In the records below, recast everything from the line that contains "You are a computer-use agent. Image" down to the line that contains "pyautogui.click(x=422, y=174)", both included, as a JSON list of strings with one string per line and blank lines skipped. Leave the pictures out of your answer.

┌────────

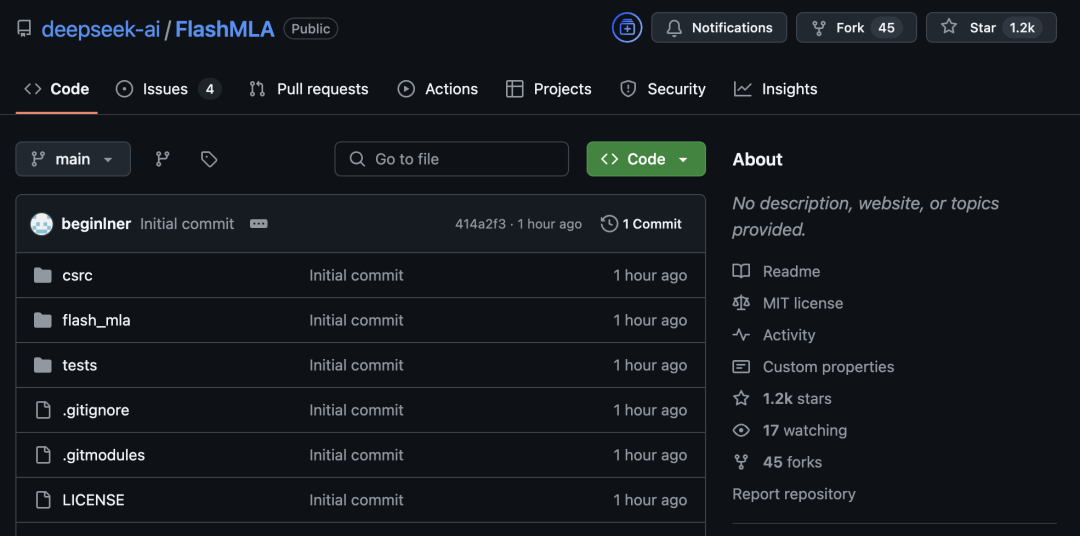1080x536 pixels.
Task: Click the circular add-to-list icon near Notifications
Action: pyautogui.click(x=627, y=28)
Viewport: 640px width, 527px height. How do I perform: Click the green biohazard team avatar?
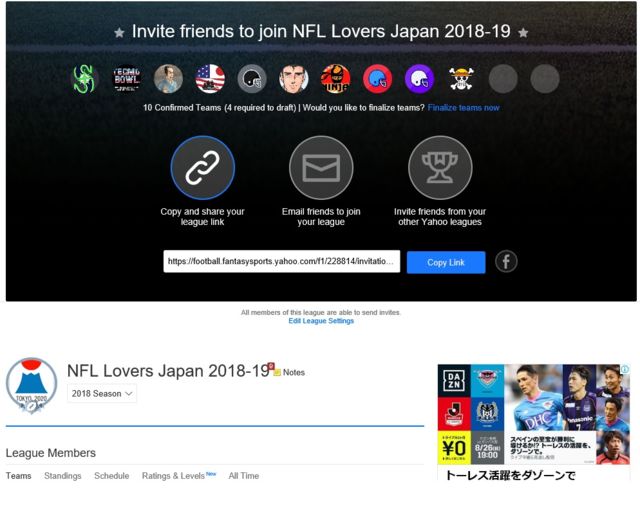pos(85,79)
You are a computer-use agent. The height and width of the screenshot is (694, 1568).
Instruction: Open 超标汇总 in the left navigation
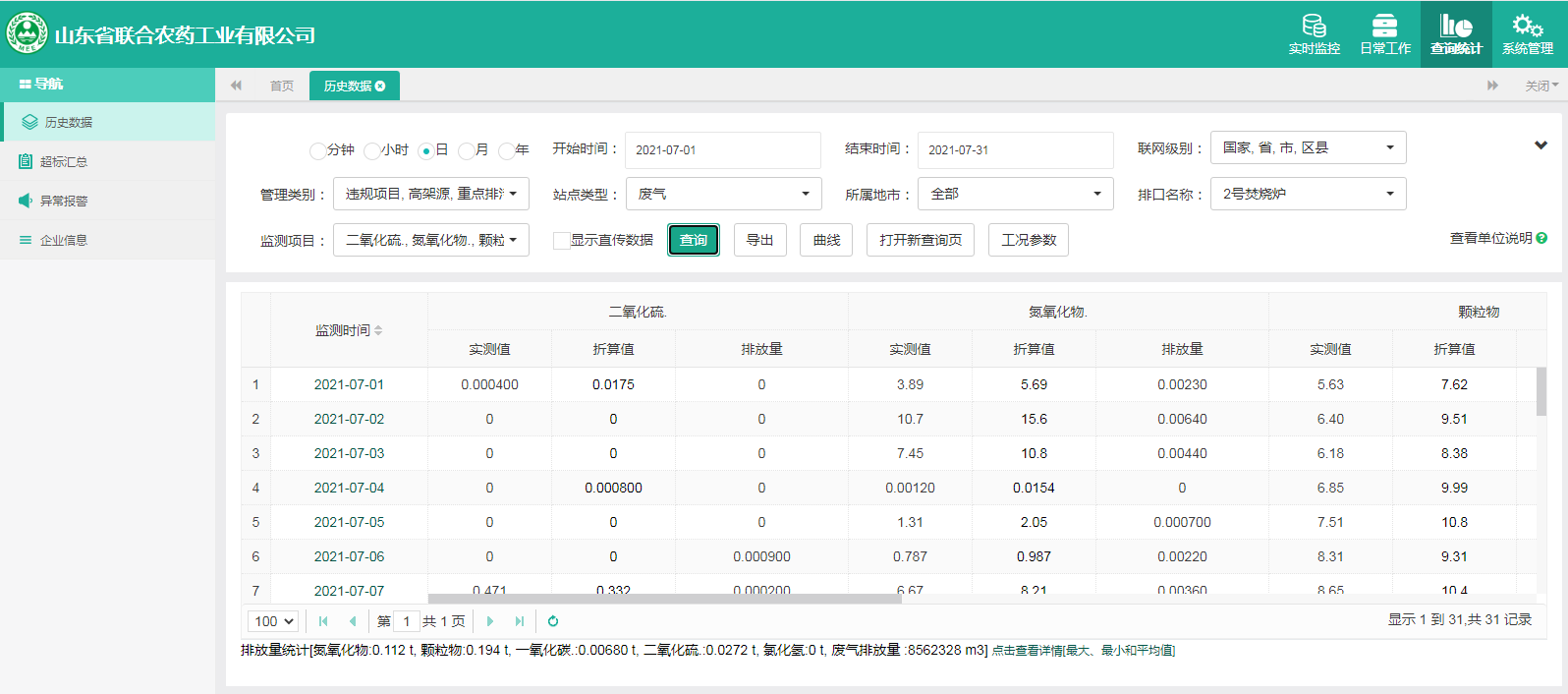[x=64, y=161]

└────────
┌────────

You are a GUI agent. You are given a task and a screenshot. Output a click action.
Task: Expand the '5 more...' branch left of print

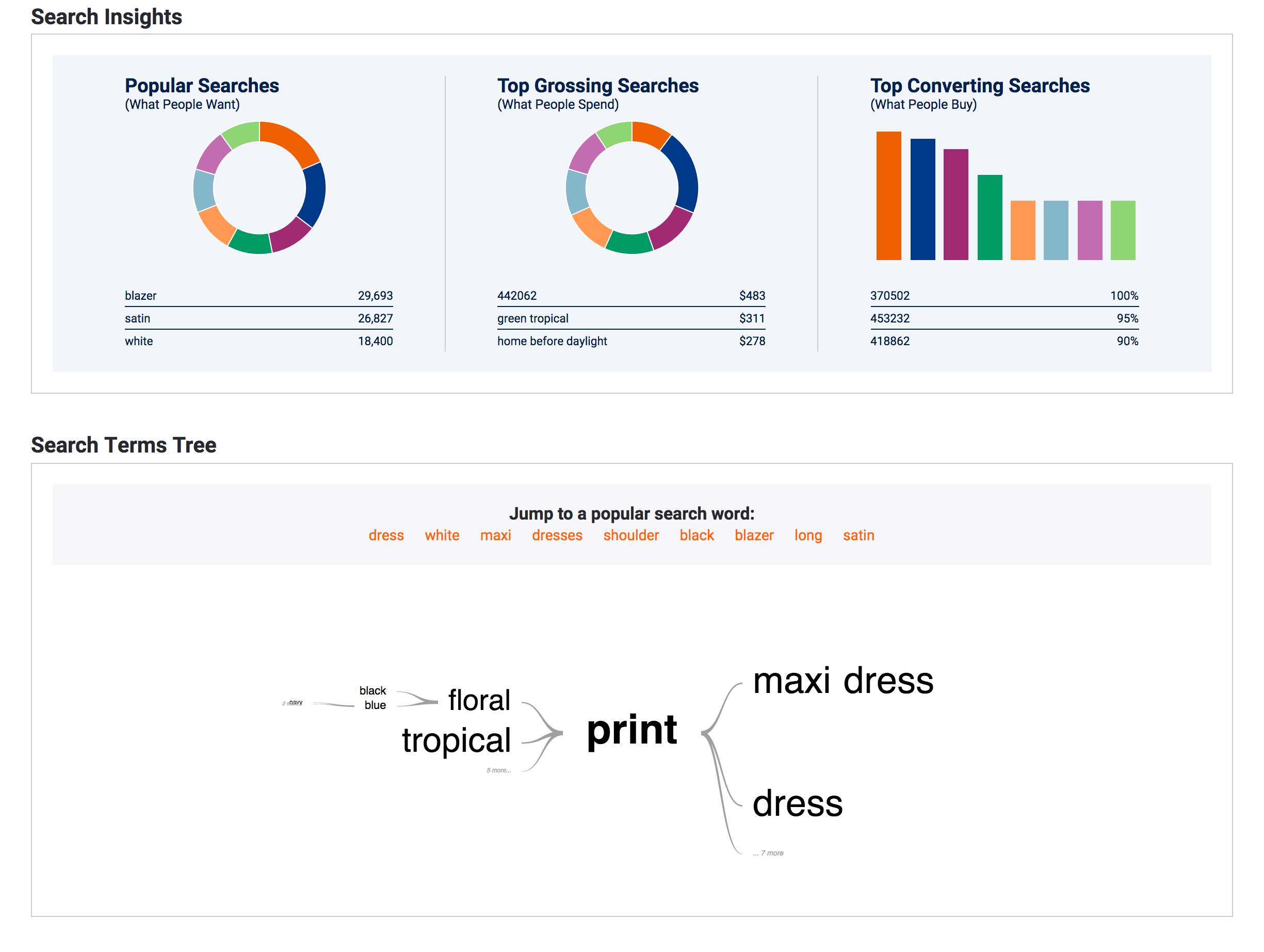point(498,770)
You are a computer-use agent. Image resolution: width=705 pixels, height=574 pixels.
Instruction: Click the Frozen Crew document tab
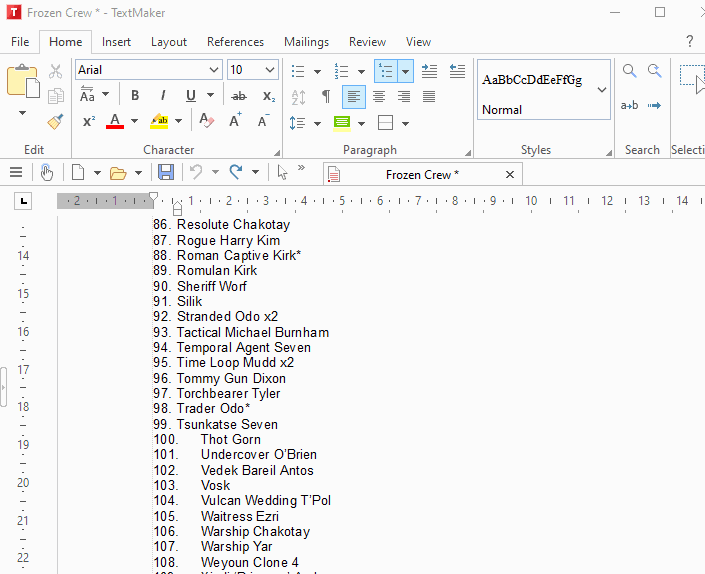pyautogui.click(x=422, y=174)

└────────

The completed task:
[
  "You are a computer-use agent. Image resolution: width=705 pixels, height=574 pixels.",
  "Instruction: Click the Frozen Crew document tab",
  "pyautogui.click(x=422, y=174)"
]